К сумеркам обоз дотянулся до станции Цзяньчан, к ночи — до узловой. Поезд на Харбин шёл со вторым гудком от полуночи; Волков спал в углу теплушки, на подсунутом под голову вещевом мешке, в шинели нараспашку, спиной к печной железной стенке. Спал он крепко, без снов — той армейской неподвижной немотой, которую тело включает за пять часов до приезда, когда сделать в дороге всё равно ничего нельзя.
Харбин был не тот, что в октябре. Стачка отпустила числа двадцатого, поезда пошли вразнобой, но к началу ноября расписание собралось не парадным телом, а ходячим — поезда уходили с опозданием в час, в два, в полсуток, телеграф стучал почти ровно. Газеты из Петербурга и Москвы шли с одним днём заминки, не с тремя. Город стоял уже спокойно — не тем спокойствием, какое бывает после большой беды, а тем серым, осевшим, какое бывает после большого крика, когда крик ничего не разрушил, но и ничего не построил, а только успел остыть на снегу.
На улицах за неделю поверх дощатых тротуаров взялся первый снег, и снег в Харбине ложился иначе, чем под Кудяйцзы: сразу с пылью, грязью от подков, с пятнами угля у складов. У Волкова в правом сапоге дороги было больше, чем хотелось. До гостиницы он добрался к восьми утра. Номера не нашлось — та же гостиница, что в октябре, была переполнена не застрявшими у вокзала, а штабными, разъехавшимися от исходных по тылам; коридорный знал Волкова в лицо, развёл руками. Соседнюю гостиницу подыскали при содействии того же коридорного — комнатка во втором этаже, окно на двор, печка холодная, но чугунный таз с водой нагрели быстро.
Волков умылся, переоделся в свежий китель, постоял у окна.
Свидание у Кондратенко было назначено на четыре пополудни — так значилось в коротком письме, ниже сухой казённой бумаги. До четырёх было больше шести часов. Время следовало занять — но не пустыми хождениями.
Госпиталь стоял там же, у северной окраины. Часовой при входе сменился — кажется, не тот, что в октябре, но узнал Волкова по шинели и пропустил без вопроса. В коридоре пахло карболкой плотнее, чем месяц назад; в третьем шатре за корпусом топилась железная печка, заиндевелое стекло на окне ординаторской — продирано пальцем в одно круглое пятно.

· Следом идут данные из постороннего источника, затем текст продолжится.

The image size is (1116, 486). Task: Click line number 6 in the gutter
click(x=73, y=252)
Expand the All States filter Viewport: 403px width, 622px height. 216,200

Анна Игнатьевна сидела за тем же столом. Списков перед ней лежало больше, чем в октябре, — стопками, в порядке по числам. Манжета у неё была подвёрнута, пальцы в чернилах.
— А, господин капитан. Я думала, до Рождества вас не увидим.
— У меня дело в Харбине на одни сутки, — сказал Волков. — Зашёл справиться, чтобы по линии батальона у меня хвостов не было.
— По линии батальона у вас Бубенцов был, — сказала Анна Игнатьевна и провела карандашом по фамилии. — Бубенцов выписан второго ноября, отправлен с эвакуационным составом четвёртого. Поезд ваш в Лю-Хан-Чжэн дошёл шестого утром. Я сама подписывала.
— Спасибо, Анна Игнатьевна.
— У вас всё, господин капитан?
— У меня всё. У вас?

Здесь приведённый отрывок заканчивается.